We then move (almost*) all policy decisions into the method sort!(v::AbstractVector, a::DetectSpecialCases, o::Ordering) by defining

sort!(v::AbstractVector{Float}, a::DetectSpecialCases, o::DirectOrdering) = fpsort(v,a,o)
function sort!(v::AbstractVector, a::DetectSpecialCases, o::Ordering) 
    if should_int_range(v, o)
        sort_int_range!(v, o)
    else
        sort!(v, a.default, o)
    end
end

The keyword partialsort! method would directly call the 3 argument sort! method.

For backward compatibility we could define deprecated sort!(v::AbstractVector, lo::Integer, hi::Integer, a::Algorithm, o::Ordering) = sort!(view(v, lo:hi), a, o)).

I think this explicit handling of special case detection is more clear and more easily usable by folks who have domain knowledge but don’t want to use un-documented or un-exported functionality, Base developers, and even folks are who want to use internals. If would be easier, for example, to correctly insert a hook for dispatching to RadixSort. Hopefully searching for DetectSpecialCases will be an effective way to understand base’s internal sorting policy decisions.

Some objective impacts:
sort(rand(1:10, 100), alg=MergeSort) would use merge sort rather than counting sort
partialsort(rand(100), 1:4) would utilize the fpsort! optimizations.
sort(rand(10,10), dims=1) would utilize the fpsort! optimizations.

*the one remaining policy decision is the dispatch of sortperm (not sortperm!) on Vectors (not AbstractVectors), of eltype <: Integer, sorted in Forward order, with a range strictly smaller than the type’s range (not sortperm(rand(UInt8, 10_000))), and smaller than half the length of the collection (neither sortperm(rand(Int16, 10_000)) nor sortperm(rand(1:100, 150))).

3 Likes

fyi:
Vectorized and performance-portable Quicksort

Thanks! I’ll look into it!

For the record, Julia’s default algorithms are already as fast/faster than the performance figures they claim.

They say “For one million 32/64/128-bit numbers, our code running on Apple M1 can produce sorted output at rates of 499/471/466 MB/s”

On Juila 1.9.0-DEV.439 on my 2019 intel i5 Mac, we have

julia> sizeof(rand(Int, 10^6)) / (@belapsed sort!(x) (setup=(x=rand(Int, 10^6))))
3.0632643347081906e8

for 306 MB/s

306 is a bit lower than 471, but this is more than explained by CPU difference: “In some tests, the M1 shows a slight improvement, but in most tests, the M1 blows the Intel version away.” (source)

good!

On the M1 mac I get

julia> sizeof(rand(Int, 10^6)) / (@belapsed sort!(x) (setup=(x=rand(Int, 10^6))))
6.680724023466043e

so considerably faster

1 Like

Huzzah!

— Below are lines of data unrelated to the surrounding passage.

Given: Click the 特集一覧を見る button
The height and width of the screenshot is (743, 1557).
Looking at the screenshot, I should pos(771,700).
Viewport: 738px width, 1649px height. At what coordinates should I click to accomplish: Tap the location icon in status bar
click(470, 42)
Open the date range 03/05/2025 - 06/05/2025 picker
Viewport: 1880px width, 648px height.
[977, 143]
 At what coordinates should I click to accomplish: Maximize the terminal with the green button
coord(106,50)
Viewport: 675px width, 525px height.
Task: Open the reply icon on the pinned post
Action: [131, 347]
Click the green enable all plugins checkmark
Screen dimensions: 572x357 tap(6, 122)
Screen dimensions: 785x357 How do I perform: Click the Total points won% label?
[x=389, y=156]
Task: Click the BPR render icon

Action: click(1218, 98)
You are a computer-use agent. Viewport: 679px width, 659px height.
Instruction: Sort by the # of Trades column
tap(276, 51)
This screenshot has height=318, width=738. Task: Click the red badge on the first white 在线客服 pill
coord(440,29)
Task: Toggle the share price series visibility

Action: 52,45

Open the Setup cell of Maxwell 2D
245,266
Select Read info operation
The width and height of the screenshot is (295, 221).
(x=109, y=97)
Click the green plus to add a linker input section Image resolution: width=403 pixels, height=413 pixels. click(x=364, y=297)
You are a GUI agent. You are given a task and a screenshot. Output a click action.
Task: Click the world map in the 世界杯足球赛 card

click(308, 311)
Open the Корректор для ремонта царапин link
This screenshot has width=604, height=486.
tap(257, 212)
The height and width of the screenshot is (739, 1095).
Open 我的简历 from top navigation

Thanks for the benchmark.

Their technique seems related to what’s going on in Stabilize, optimize, and increase robustness of QuickSort by LilithHafner · Pull Request #45222 · JuliaLang/julia · GitHub. One difference is that I’m not particularly interested in dealing with @simd and friends right now, so I’m writing ordinary for loops and waiting for the wonderful folks in compiler optimizations to do it for me.

I initially thought we’re faster than Google because we don’t use quick sort, but then

julia> Base.Sort.defalg(rand(Int, 10))
Base.Sort.QuickSortAlg()

so I’m confused, what are we doing that’s so good?

You’re probably running a Julia version before v1.9.0-DEV. We’re faster on 1.9 because we use radix sort.

that’s what I thought. Which makes the “Julia is faster” pointless because it’s not quick sort…

Yes and no. You could instead argue that manual SIMD optimization of quicksort is the side that’s pointless since for the places you would use it, you could just use radix sort instead.